#### Directions for this task
Please give back the lines from the line containing "Instruction: Click the" through the end of the listing below, exactly as written and without pictures.

#### The data
Content starts
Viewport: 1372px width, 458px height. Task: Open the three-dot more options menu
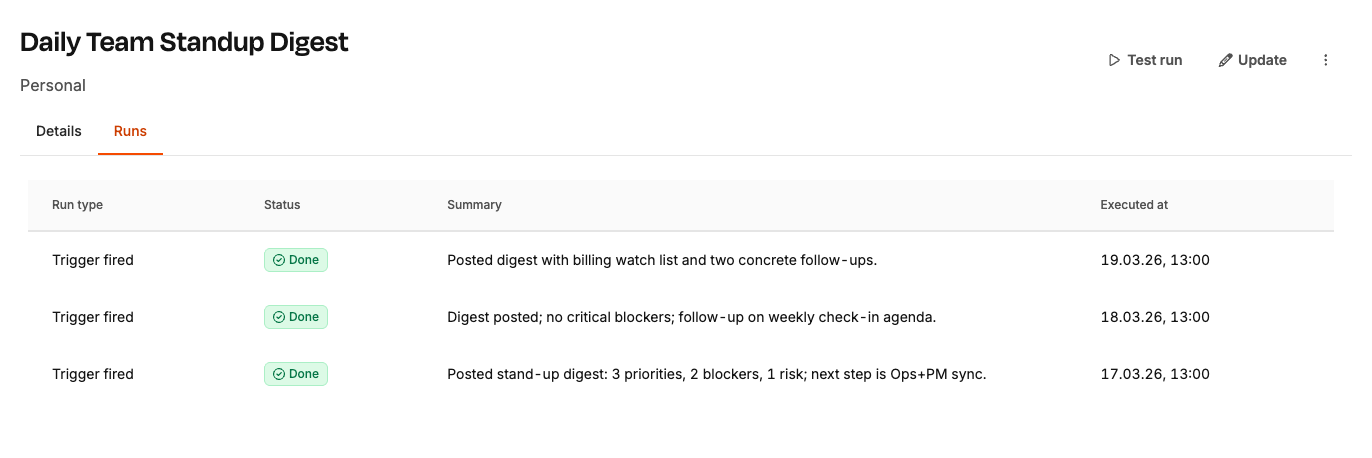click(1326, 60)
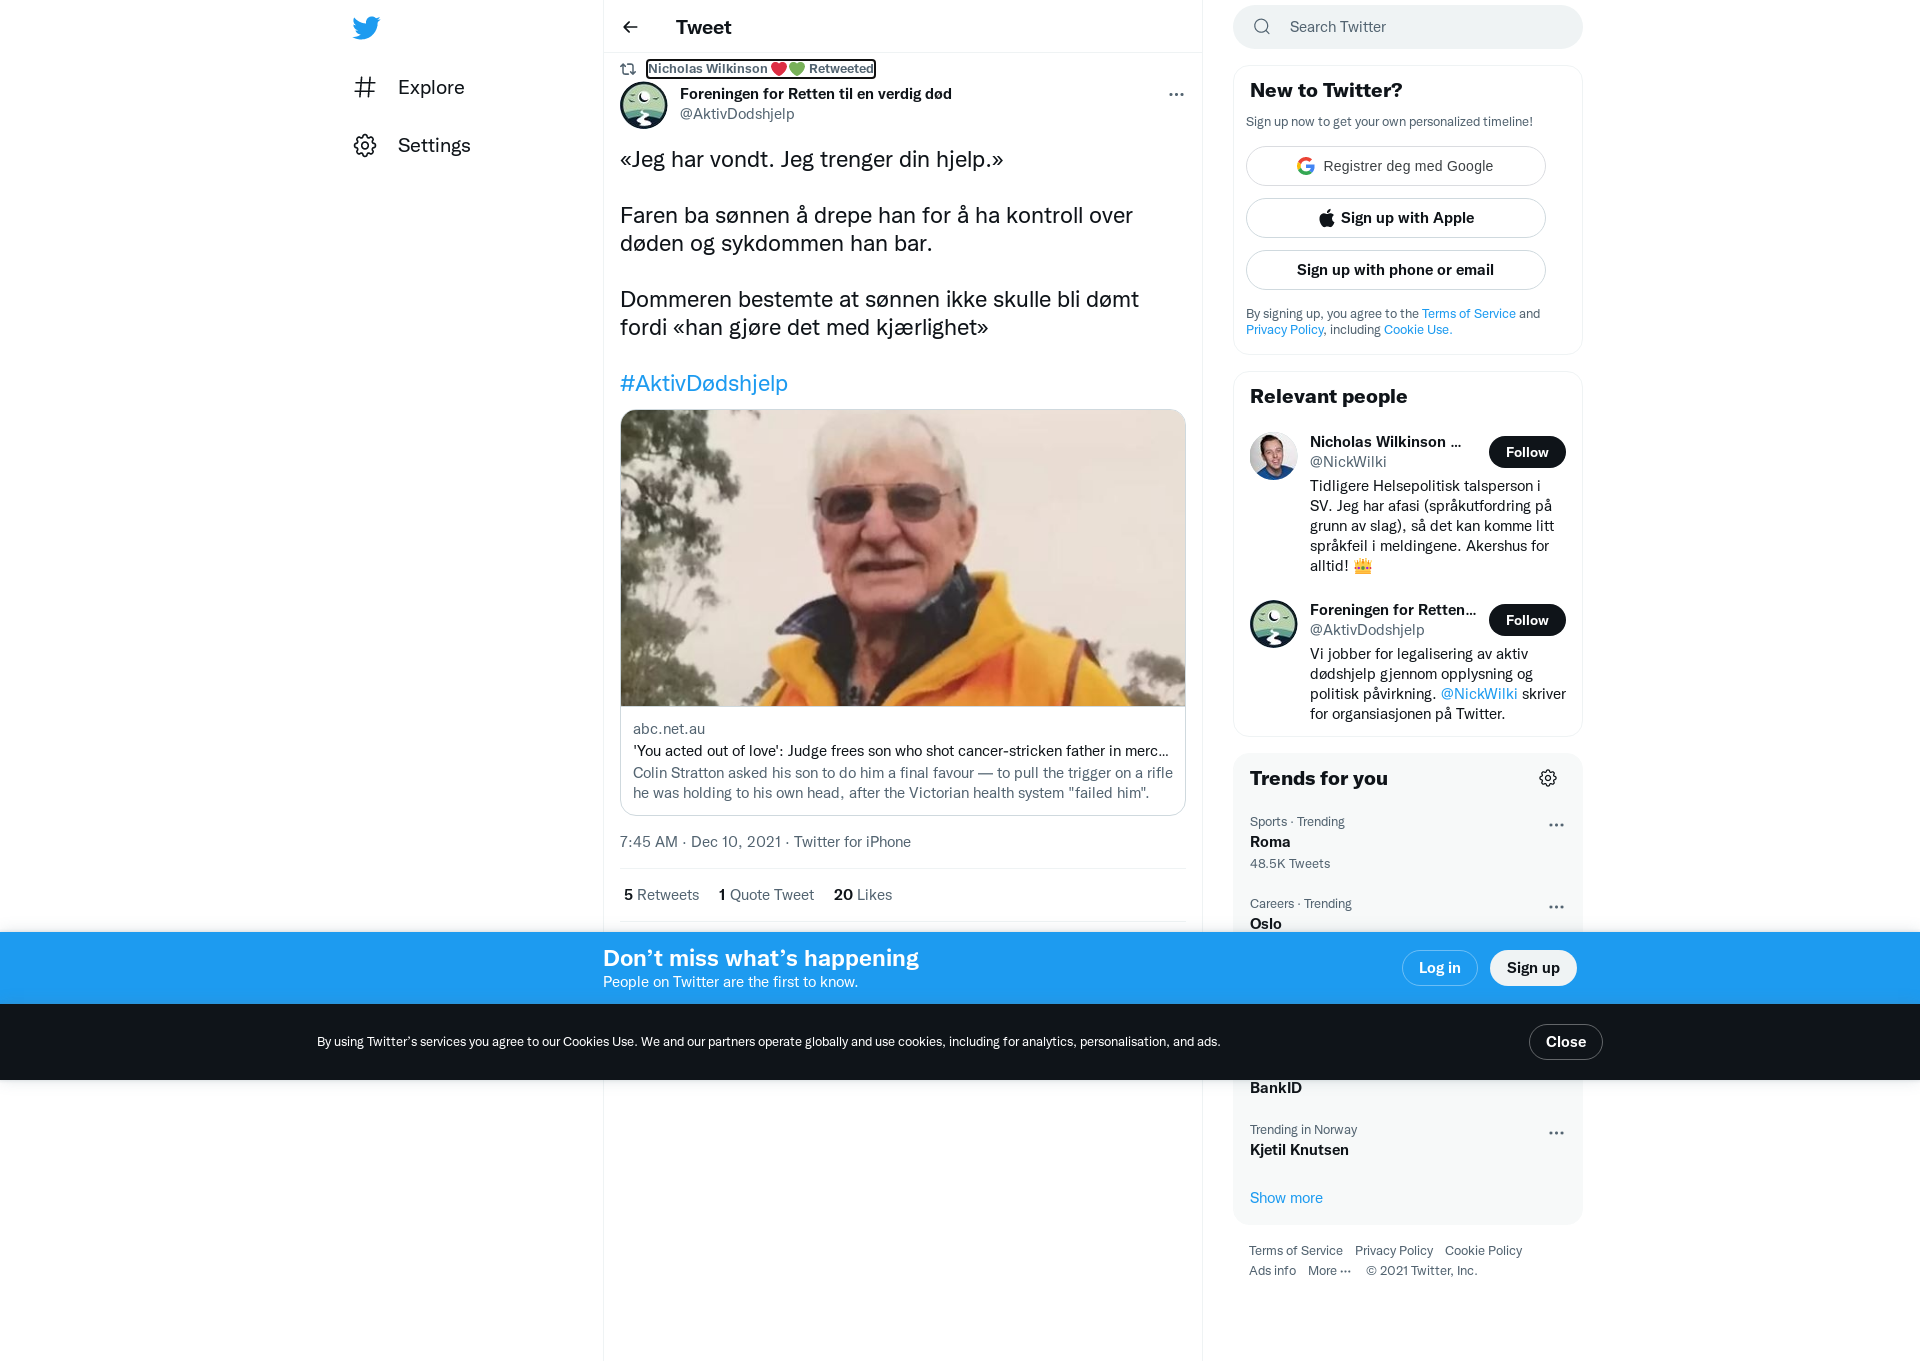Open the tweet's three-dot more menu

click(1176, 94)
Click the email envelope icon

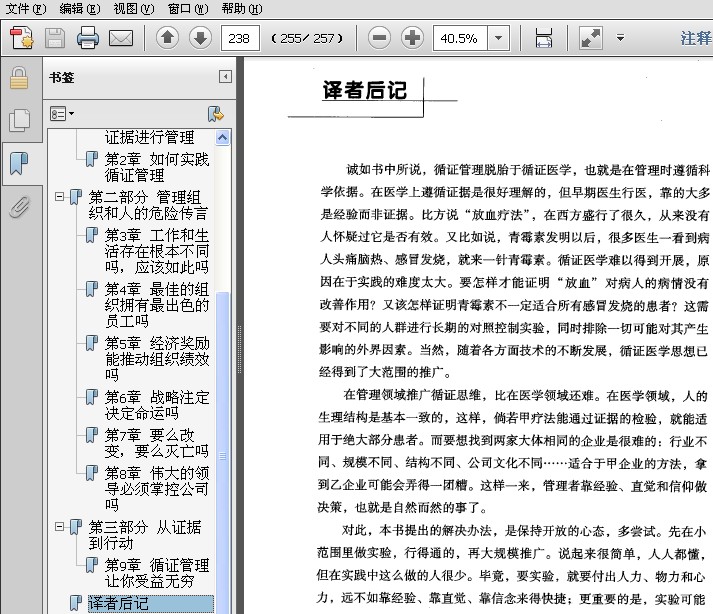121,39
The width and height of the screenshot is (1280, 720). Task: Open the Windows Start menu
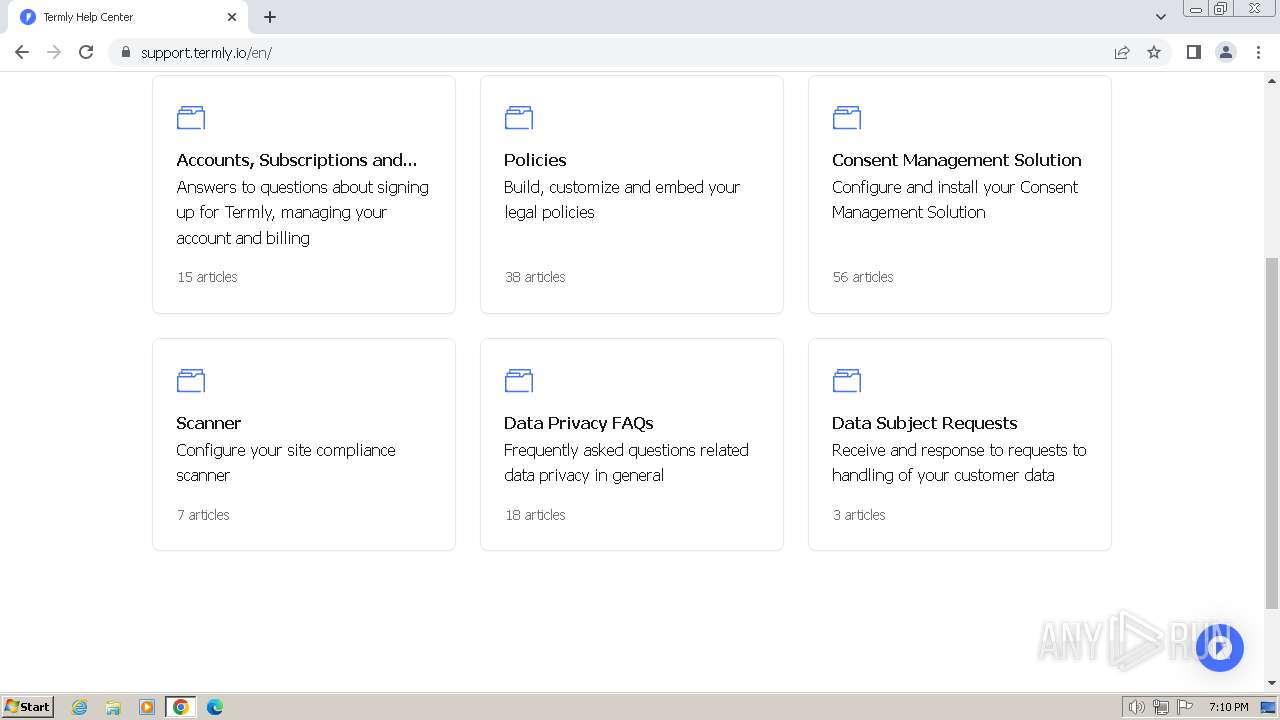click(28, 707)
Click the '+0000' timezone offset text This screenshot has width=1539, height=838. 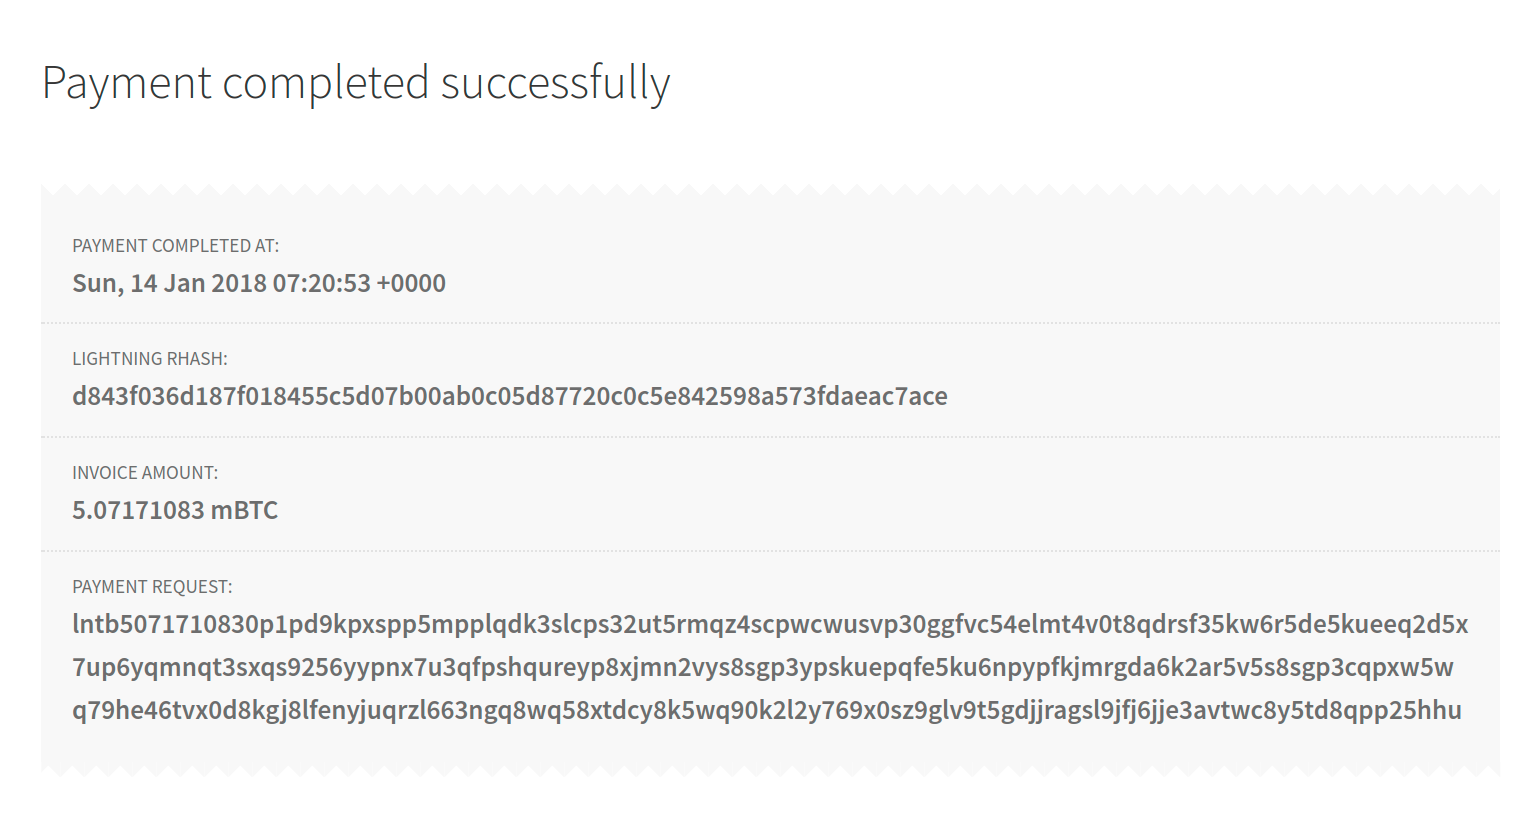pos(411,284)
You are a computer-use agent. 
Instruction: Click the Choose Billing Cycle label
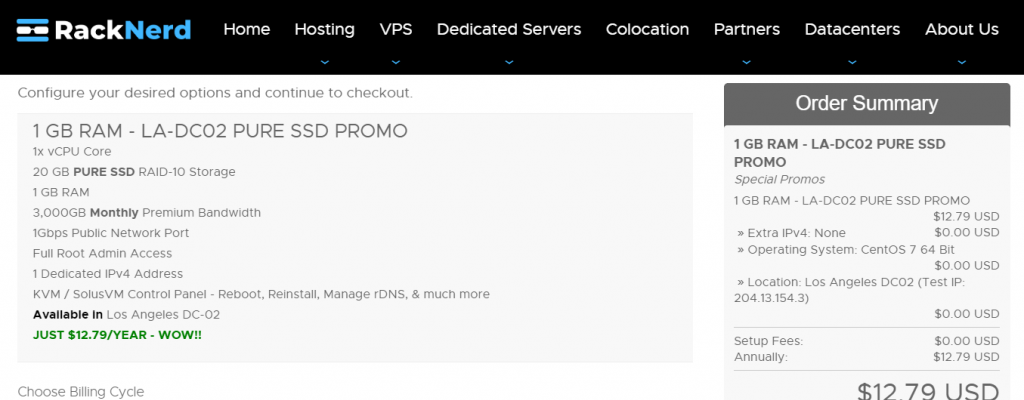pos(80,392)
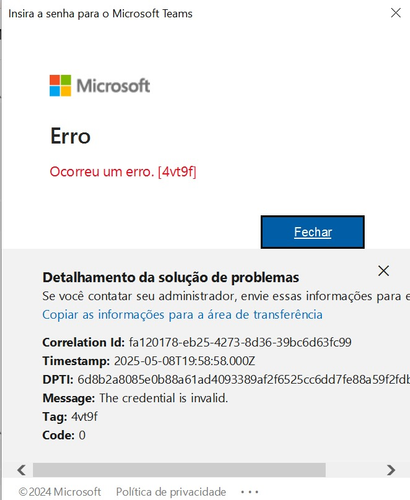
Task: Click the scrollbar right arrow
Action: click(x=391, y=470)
Content ends
#### Output of the task
Instruction: Click the Choose Billing Cycle label
pos(80,392)
Task: Click the scrollbar right arrow
Action: click(x=391, y=470)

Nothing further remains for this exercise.